To me, intangible things that are only described in terms of metaphor, for the sake of intellectual conception, are best supported by observation. It's the province of religions to rely on metaphor and allegory to "show" how things "really" are.

people will tell you they're open-minded, but, of course, they're lying. what they really mean is, "I can go from here ... to here, so I'm free to move everywhere in between."

Others may profess to be "open-minded", but even the best thinkers are prejudiced in all things. I wouldn't say I'm open-minded about blind belief, but I am tolerant of it where I find it. I don't pretend that I think it's cool to believe in hell and the eternal damnation of everyone who doesn't think like me, but I"ll put up with it, if only to keep the peace.


When it comes to terms like "free will" and "compassion", well, you just can't avoid getting into a little semantics. To the extent that we are what we are, there is no free will, but there is choice within a limited range. I don't put any stock in manifest destiny, but I do feel that individual choices are miniscule perturbations in the overall fabric of existence. That, however, does not diminish the value and potential consequences of choice for the individual. How do I barter my conscience, let me count the ways. Everything I chose has direct consequences for me.

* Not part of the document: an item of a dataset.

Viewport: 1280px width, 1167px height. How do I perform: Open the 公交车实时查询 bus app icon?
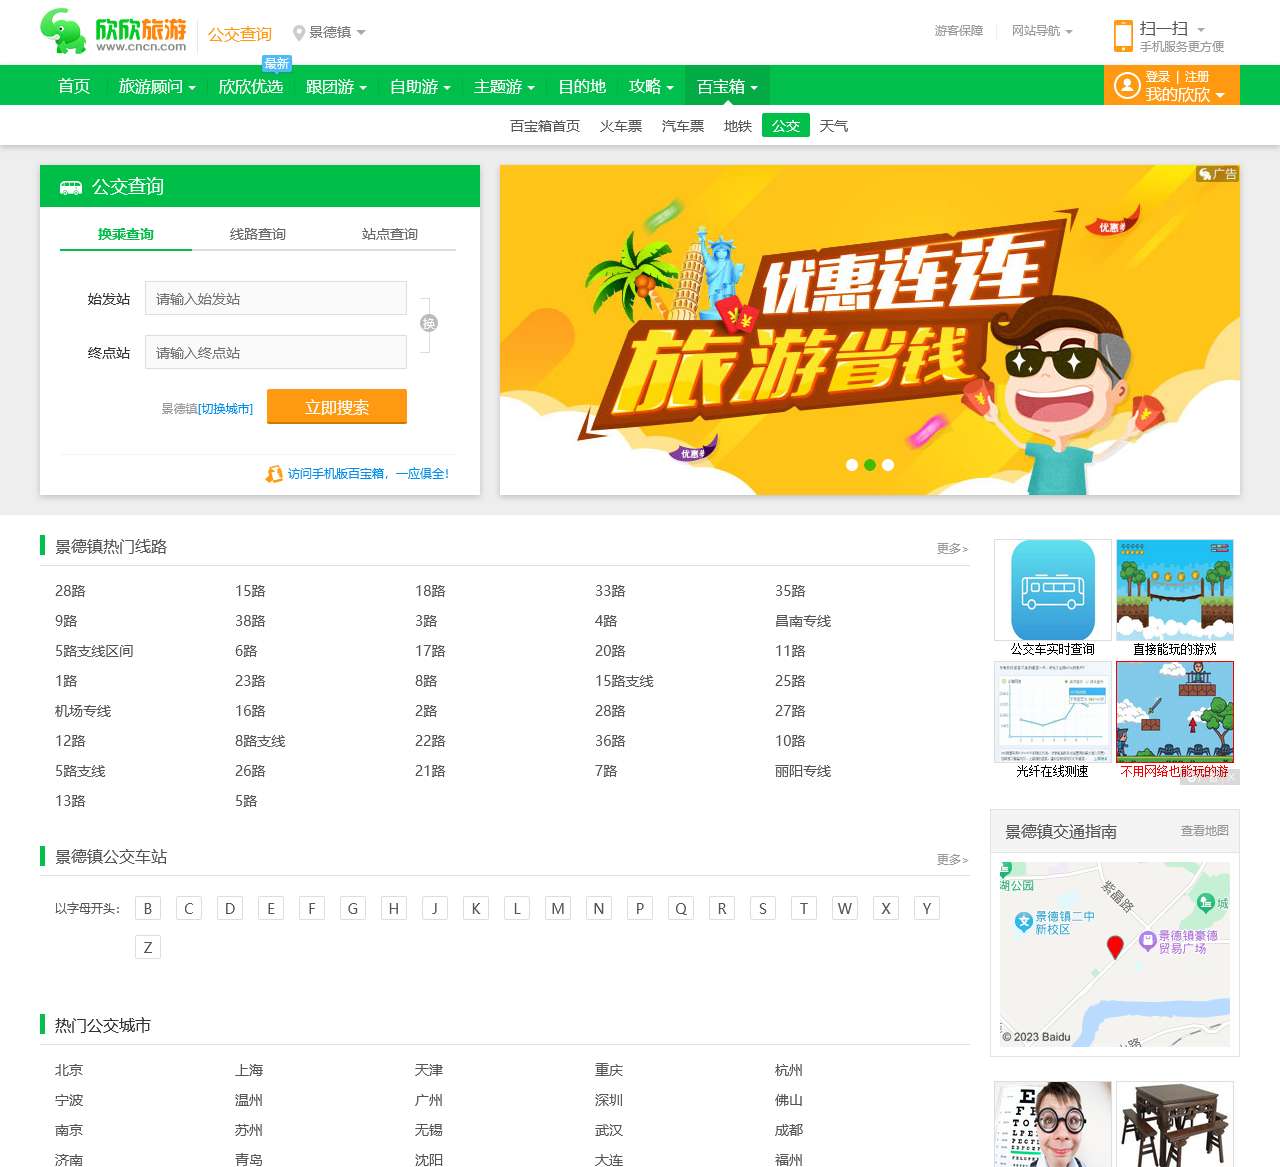[1052, 590]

As for seeking permanancy, if you mean immortality, I think most humans hope to leave a legacy but gladly accept mortality in many cases. I heard a very moving account of a man who'd inadvertently spent several years working with Mother Theresa's dying people in India. He thought he'd be there for a day, to pay back a debt, and stayed for years.

Everyone there was dying. There was no way around it, and no attempt to physically intervene, only to provide comfort. The guy said it was extremely peaceful, that there was little anguish or fear. There was an overall acceptance that life would end. He was contrasting it with a Western hospital where one is expected to intervene to extreme measures. I think the Western model is a long way from what the rest of the world experiences.